** Task goal **
Retrieve every line from the records in which the word "icon" occurs.

** Recorded data **
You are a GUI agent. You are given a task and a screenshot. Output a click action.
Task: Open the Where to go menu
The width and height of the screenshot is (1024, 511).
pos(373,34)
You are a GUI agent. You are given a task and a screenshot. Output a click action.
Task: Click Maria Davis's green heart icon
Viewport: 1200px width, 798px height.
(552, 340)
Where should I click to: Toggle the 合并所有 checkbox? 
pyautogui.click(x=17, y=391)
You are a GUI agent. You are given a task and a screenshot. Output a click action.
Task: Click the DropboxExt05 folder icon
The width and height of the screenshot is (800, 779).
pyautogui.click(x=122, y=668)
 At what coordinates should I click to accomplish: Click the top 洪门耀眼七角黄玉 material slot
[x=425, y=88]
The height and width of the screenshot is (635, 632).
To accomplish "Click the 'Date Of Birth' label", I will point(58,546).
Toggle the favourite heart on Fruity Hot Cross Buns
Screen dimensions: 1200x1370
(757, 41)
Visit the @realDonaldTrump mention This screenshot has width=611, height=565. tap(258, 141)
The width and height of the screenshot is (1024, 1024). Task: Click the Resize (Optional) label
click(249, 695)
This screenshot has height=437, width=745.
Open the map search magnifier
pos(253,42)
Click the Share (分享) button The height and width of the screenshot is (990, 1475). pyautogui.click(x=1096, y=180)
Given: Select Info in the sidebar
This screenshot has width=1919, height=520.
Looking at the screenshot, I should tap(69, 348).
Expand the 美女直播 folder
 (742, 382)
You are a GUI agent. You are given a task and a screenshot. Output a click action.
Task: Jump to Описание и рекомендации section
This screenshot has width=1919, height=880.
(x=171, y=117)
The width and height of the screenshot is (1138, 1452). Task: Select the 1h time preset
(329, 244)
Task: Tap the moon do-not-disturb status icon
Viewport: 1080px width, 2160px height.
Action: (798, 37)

** Task response **
Task: Click Maria Davis's green heart icon
Task: Click the DropboxExt05 folder icon
Task: Tap the moon do-not-disturb status icon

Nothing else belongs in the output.